In New York City, newly constructed buildings under seven stories are not allowed to have gas hookups for heating or stoves. In California, new gas hookups are banned or discouraged in more than four dozen cities. But the war on gas may be coming for all Americans' cooking appliances, as a federal agency considers a ban on gas stoves, which have been linked to childhood asthma and other respiratory problems.

The Consumer Product Safety Commission said this week that gas stoves, found in 35 percent to 40 percent of American homes and 76 percent of restaurants, release nitrogen dioxide and carbon monoxide at levels deemed unsafe by the Environmental Protection Agency and the World Health Organization. This comes on the heels of a new study, published just last month in The International Journal of Environmental Research and Public Health, linking indoor gas stove usage and increased risk of childhood asthma, attributing some 12.7 percent of childhood asthma cases to the appliances. (Some doubt has been cast on that specific study, though there is solid evidence that elevated nitrogen dioxide levels are linked to respiratory issues.) "Are gas stoves the new cigarettes?" asks a sensationalist Curbed headline.

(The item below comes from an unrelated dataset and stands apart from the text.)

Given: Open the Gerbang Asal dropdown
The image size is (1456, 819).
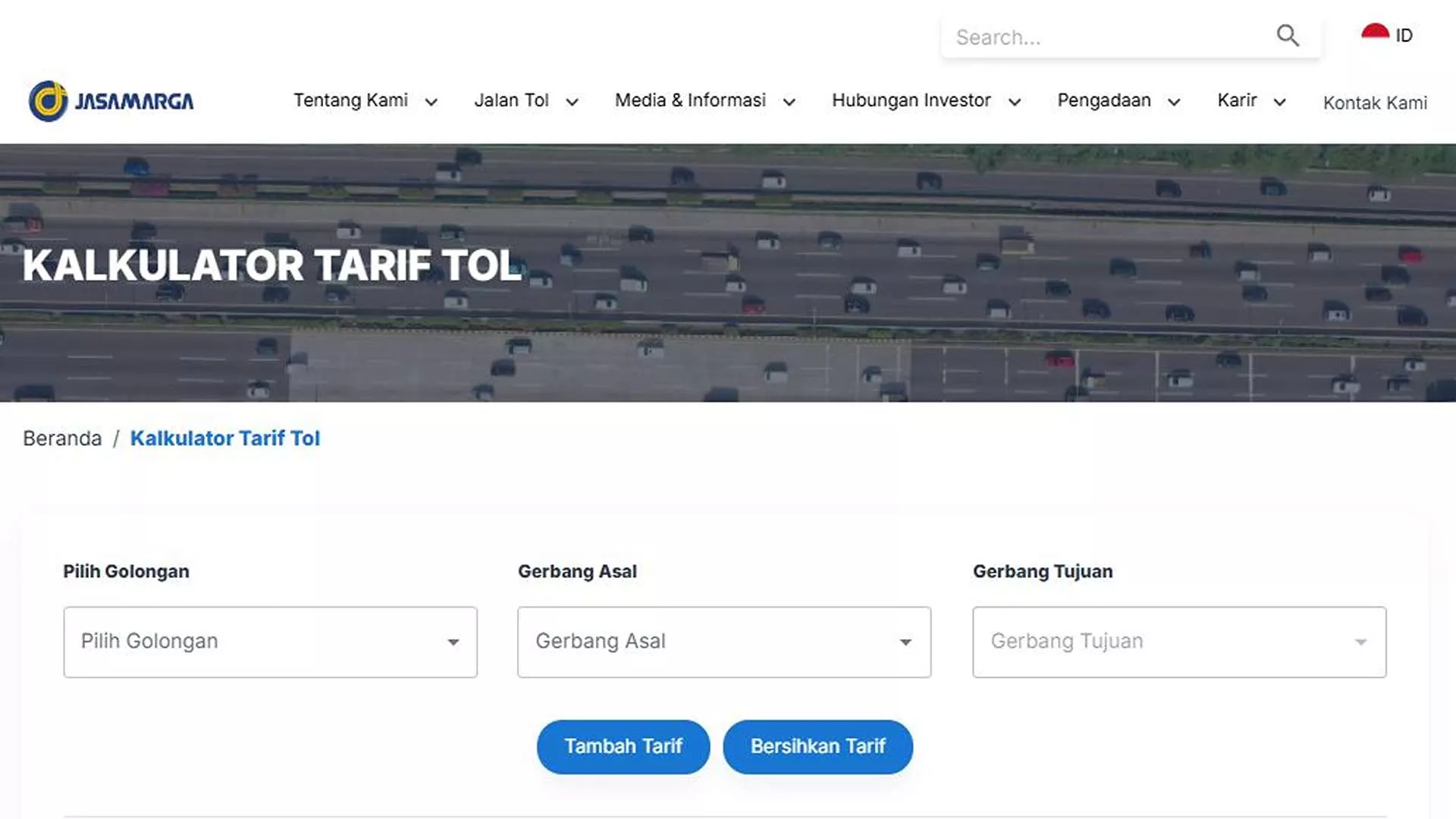Looking at the screenshot, I should click(x=723, y=642).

"This is a hidden hazard," Richard Trumka Jr., an agency commissioner, told Bloomberg. "Any option is on the table. Products that can't be made safe can be banned." The agency indicated that public comment on new regulations may open in the coming months.

Some lawmakers, like Sen. Cory Booker (D–N.J.) and Rep. Don Beyer (D–Va.), have pressured regulators to act, couching their concerns in the claim that gas stoves create a "cumulative burden" on black and Latino households already disproportionately harmed by air pollution. Other Democratic lawmakers, like New York Gov. Kathy Hochul, have proposed statewide bans on putting gas hookups in new buildings out of environmental concern.

All this ignores that gas stoves are popular precisely because they're superior to electric and induction. Most home chefs—and pretty much all professional chefs—will tell you that electric stoves take a long time to heat up and are far less responsive when changing heat levels. Induction stoves, which are actually quite fast to heat up, require different types of cookware and kitchen thermometers, in addition to being a lot more expensive than electric stoves. (Oddly, the Inflation Reduction Act, passed in 2022, included incentives for people to transition from gas to induction and electric—something that has literally nothing to do with inflation.)

There are a lot of other options that could work in lieu of a top-down ban. Lots of homes don't have any children in them and, thus, will not be implicated in the development of childhood asthma. Adults in those homes should decide what level of respiratory harm they're OK with (just as they do when they choose to smoke or to live in cities with a lot of air pollution like Los Angeles or New York). People could also use air filters or range hoods to improve indoor air quality and mitigate possible toxin exposure. Regulators could wait to see what positive changes market forces create all on their own, as induction technology improves and cheapens, given how popular it already is with cooks abroad.

Or, you know, people could always just assess the tradeoffs for themselves and decide what type of appliances they want based on their own personal risk tolerance, without a bureaucrat intervening.